First published in Bangalore Mirror, though I had no hand in that unintentionally hilarious USP! 

I whined when I was asked to do this review, because it was in Whitefield! The Koramangala snobbery in me called it a 2D/1N package, specially thanks to traffic. But it was a good thing that I finally visited. A visit to Stomp manages to bring out both the meanings of the word. I can imagine people stomping their way (angrily) through Forum Value Mall (map) trying to find the place. They have hidden it well in a corner! But once they manage to get in, I can understand why they’d want to stomp – dance with a rhythmic stamping step.
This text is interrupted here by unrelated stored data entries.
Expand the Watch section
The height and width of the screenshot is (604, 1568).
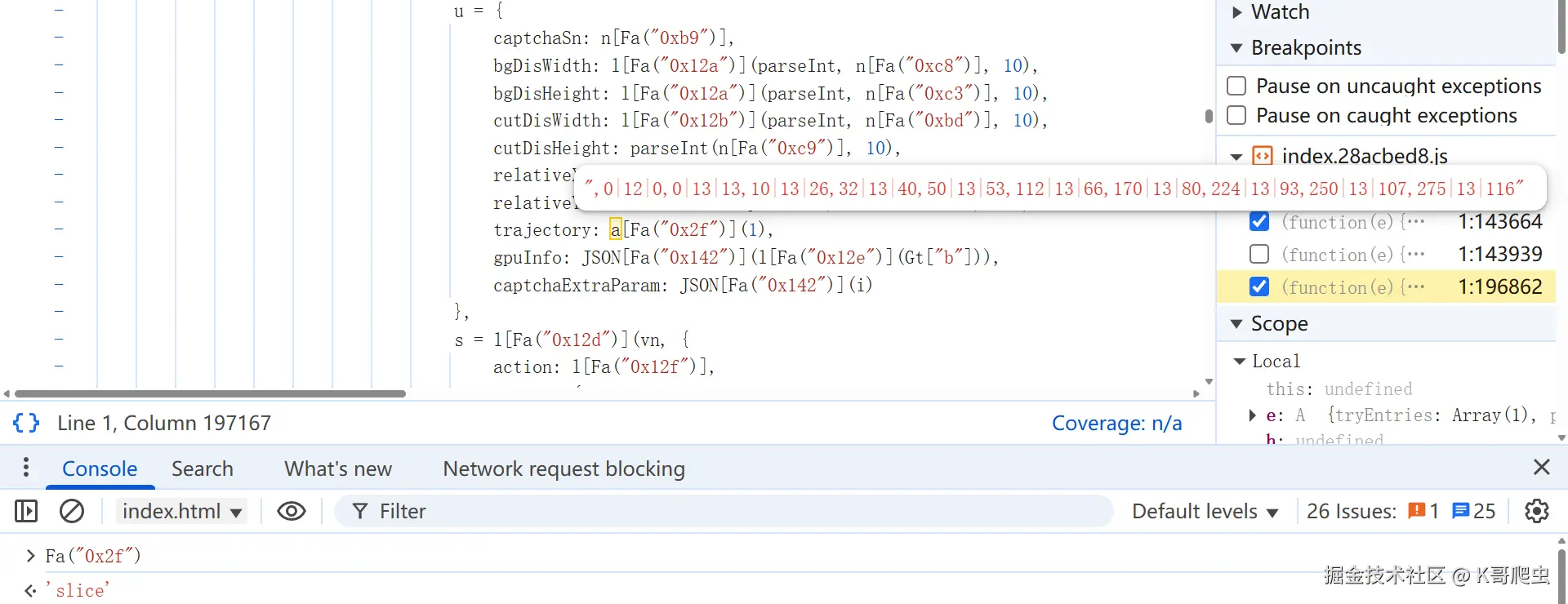click(1237, 12)
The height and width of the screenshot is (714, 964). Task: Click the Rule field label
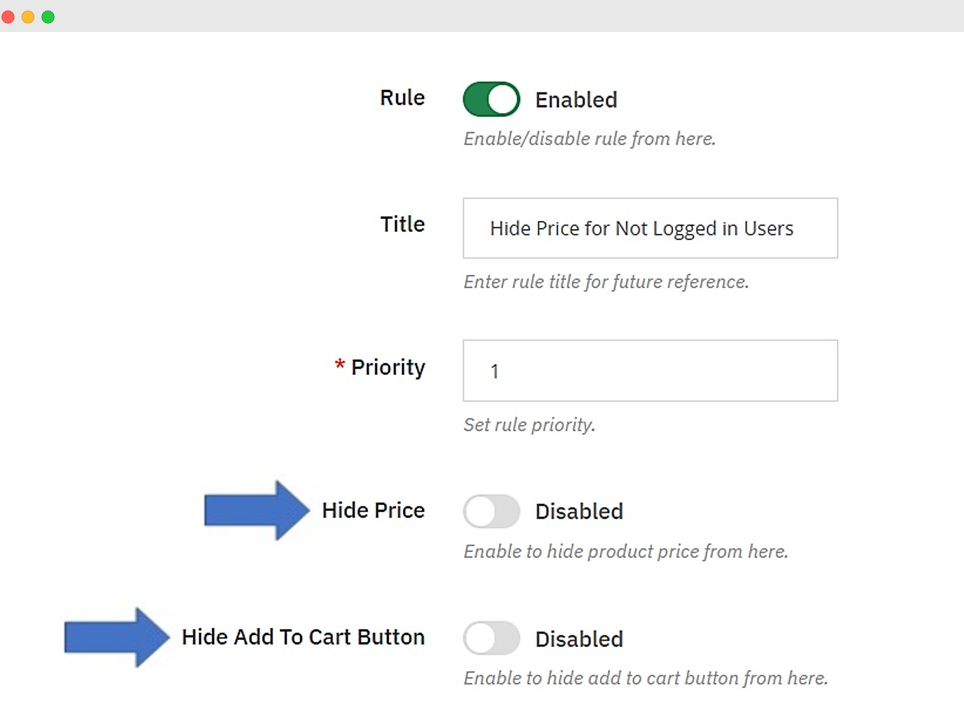(402, 98)
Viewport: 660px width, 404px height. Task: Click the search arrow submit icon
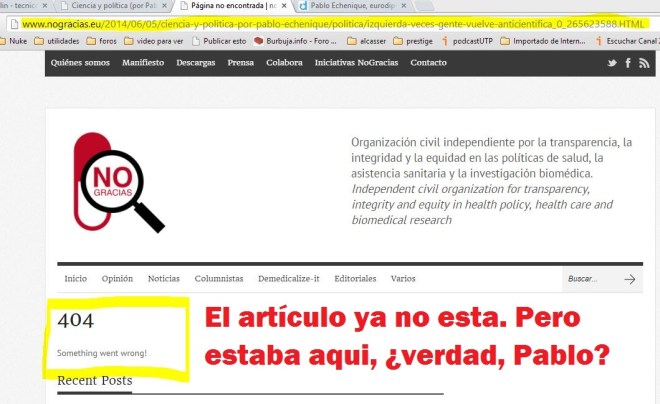[629, 280]
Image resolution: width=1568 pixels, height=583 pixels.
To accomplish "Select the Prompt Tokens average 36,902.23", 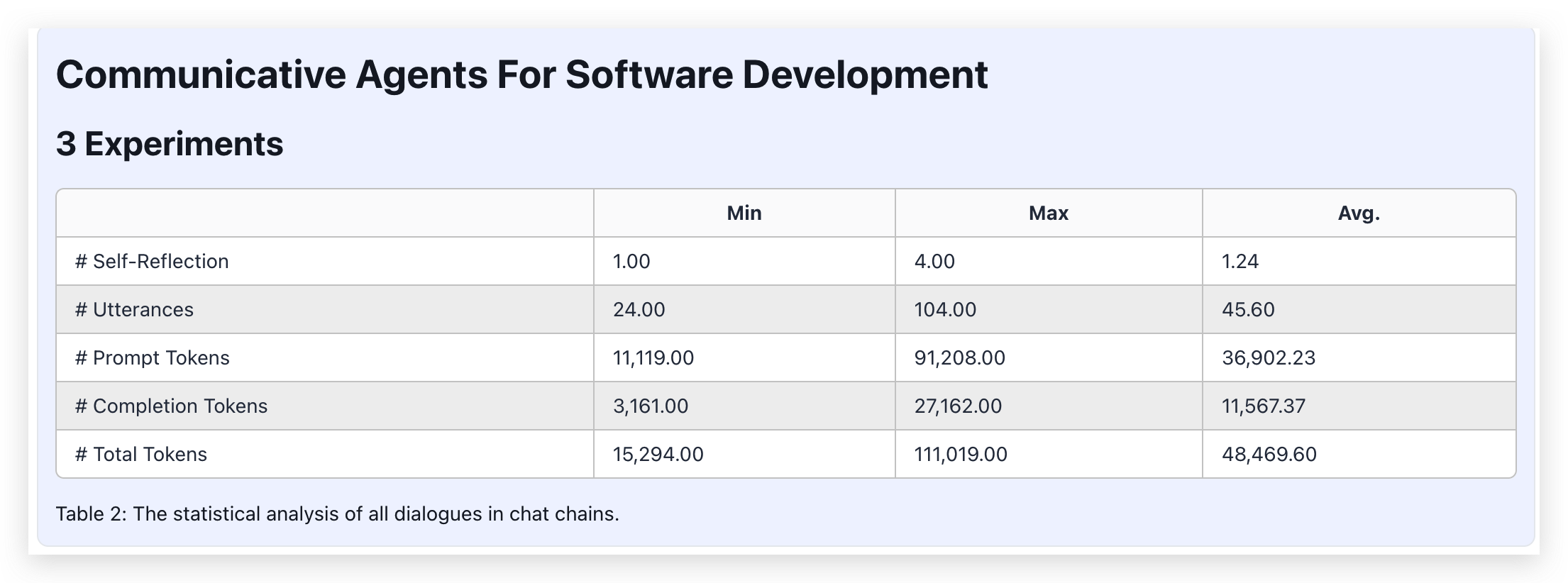I will pos(1268,357).
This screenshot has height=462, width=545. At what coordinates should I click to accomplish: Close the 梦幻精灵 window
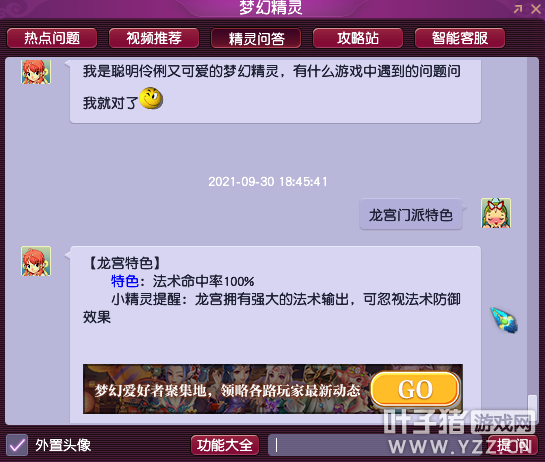pos(536,9)
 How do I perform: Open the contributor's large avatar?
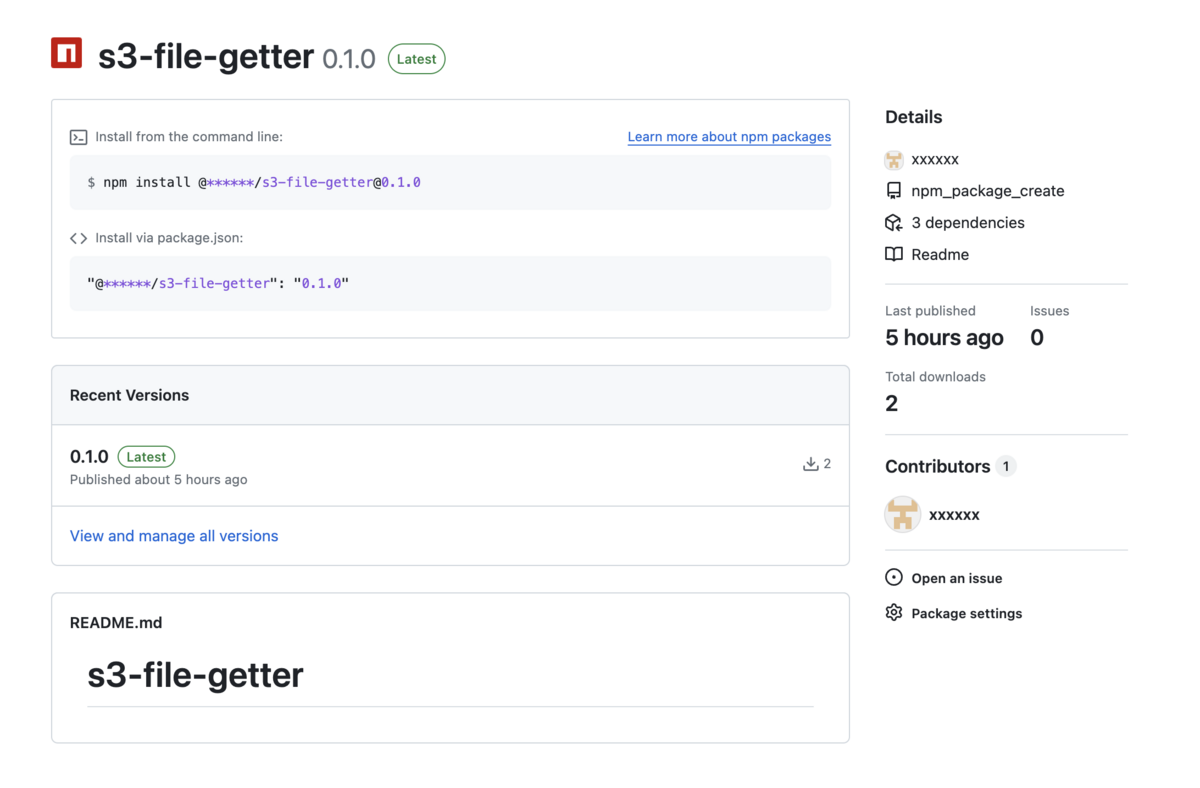pyautogui.click(x=902, y=515)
There’s a small alfresco section, but the rest of the ambiance immediately reminded me of Richard O’Brien’s Crystal Maze – this would be the Medieval zone, with some ‘Industrial’ thanks to the large pipes. Add to this a Gothic touch, and the picture would be almost complete. Almost, because music is an integral part of the pub’s character as well. I loved the church-like stained glass ‘windows’ featuring Ozzy, Hendrix, Morrison and so on, and the quotes by famous artists that pop up at a few places. With all of that as the backdrop, we were mildly disappointed when we walked into a James Blunt song video playing on the giant screen. But that was quickly redeemed with a blast of Floyd, Dire Straits, Guns N’ Roses, The Police, Bon Jovi and videos we hadn’t seen in a long time! A hark back to the days of my youth, but as the night progressed, the playlist became younger. Avicii woke me up to the fact that I was older and Icona Pop reminded me that “You’re from the 70′s, but I’m a 90′s b***h”! The food proved to be a good distraction, and I let the non-veg mafia croon ‘Don’t you worry child’ in their own comforting way!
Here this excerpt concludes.